Zoom out to the whole Western snow world, the Sierra, the entire West Coast, and the Western US skiing and riding, and the shape is this. The classic El Niño map shoves the jet south. That tends to favor the Southwest and the southern Rockies, Colorado, Utah, New Mexico, and Arizona, while the Pacific Northwest and the northern tier lean warmer and drier. CPC's own seasonal outlook tilts above-normal precipitation across Southern California, the desert Southwest, the Great Basin, and into the central Rockies. Sure, the map tips its cap to Colorado and Utah. And look, humble opinion here, who really cares about Colorado? On a good day, it serves up boot-top POW and calls it a religion. Give me Sierra #ColdSmoke big-duck dump and a proper base any day of the week, I do prefer #ColdSmokeSundays…

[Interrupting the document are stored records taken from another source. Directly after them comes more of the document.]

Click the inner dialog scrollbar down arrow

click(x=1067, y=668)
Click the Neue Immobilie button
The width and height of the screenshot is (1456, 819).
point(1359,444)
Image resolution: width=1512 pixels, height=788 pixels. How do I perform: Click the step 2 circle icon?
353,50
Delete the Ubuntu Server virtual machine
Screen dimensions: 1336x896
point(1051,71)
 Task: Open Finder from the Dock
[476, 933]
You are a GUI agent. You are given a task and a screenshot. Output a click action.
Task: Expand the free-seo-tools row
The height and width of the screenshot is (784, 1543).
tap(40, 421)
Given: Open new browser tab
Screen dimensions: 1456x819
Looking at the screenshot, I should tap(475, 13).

North of the border, the interior gems flat out rock. Revelstoke and Kicking Horse are some of the best steep-and-deep on the planet. Honesty check, though, in an El Niño, those interior British Columbia and Canadian Rockies zones lean drier and hungry for cold intrusions to turn a marginal pattern into a classic one, so watch the temps up there too. And the best in California, in my humble opinion? KirkwoodMtn and MammothMtn. KirkwoodMtn for that cold, high, wind-loaded Sierra magic, and MammothMtn for the elevation and the long tail that rides deep into spring.
Read the fine print, though, because it matters for every mountain town from Truckee to Bachelor. No region is a guaranteed winner, and no region is a total write-off. Elevation is the great equalizer. A single cold storm can bury a range the seasonal map wrote off, and a run of warm ones can starve a range the map favored. For our people up and down the Sierra, and for the operators sweating payroll after a lean, warm 2025-26, that uncertainty is the whole story. You cannot bank a season on a July forecast. You build for a range and stay light on your feet.
So here is my call.
Wait. Watch. See.
I want the fat-POW hunting season as bad as anyone who ever stepped into a binding. A #SolidStokeLevel with copious amounts of #ColdSmoke stacking up at KirkwoodMtn is my church, my therapy, and my business plan all at once. If Ole Neptune & #MotherNature want to hand us a 97-98 sequel, I will be first on the Mtn with a fat shit-eat'n grin you could land a H3 or 60 on.
But I am not going to pray to a probability and call it a plan. The rational move, the calm move, the move that keeps you sane from now until the first real storm, is to hold both truths at once. The ocean is loud. The outcome is a coin flip with a warm thumb on the scale. Both things are true. Live in that.
Do not let a forty-point headline pick your winter for you. Do not let a July ocean reading write a check that February has to cash. And do not, for the love of Ole-Thor, let anybody sell you certainty about a system that has fooled every prognosticator on Earth for seventy-five years running.
Keep your eyes on the Sierra crest and the snow line, not the internet. Watch the freezing levels like your season depends on it, because it does. And stay thirsty. Powder rewards the patient and humbles the cocky, every single time.
And let me put a real number on what I am actually rooting for, because the hype crowd never does. Up at Donner Pass, UC Berkeley's Central Sierra Snow Lab has been counting flakes since 1946, one of the longest unbroken snow records anywhere on the planet. Their books put a normal Tahoe season right around 360 inches, call it a clean 30 feet, with the long-run average creeping closer to 376. Over the past twenty years, the lab has watched it swing from lean, white-knuckle winters near 277 inches in 2020-21 to the biblical 2022-23, which buried the place under more than 700 inches, second only to the all-time 812 back in 1951-52. That is the whole range. That is the real spread between a shrug and a legend.
So hear me clearly on what we actually need. As long as we see an average year, I'm #Stoked. We need it. Average. If it's a 750-inch season here in Tahoe, well, then it's game on. I am just stoked to ride, here at our many resorts, KirkwoodMtn, Sugar Bowl, Squaw, Alpine, and Mt Rose, all gems. And truth be told, well, Northstar, HA. That's a whole other chapter on reporting snow totals.
Wait, watch, and see, my friends. #MotherNature will show her hand when she is good and ready.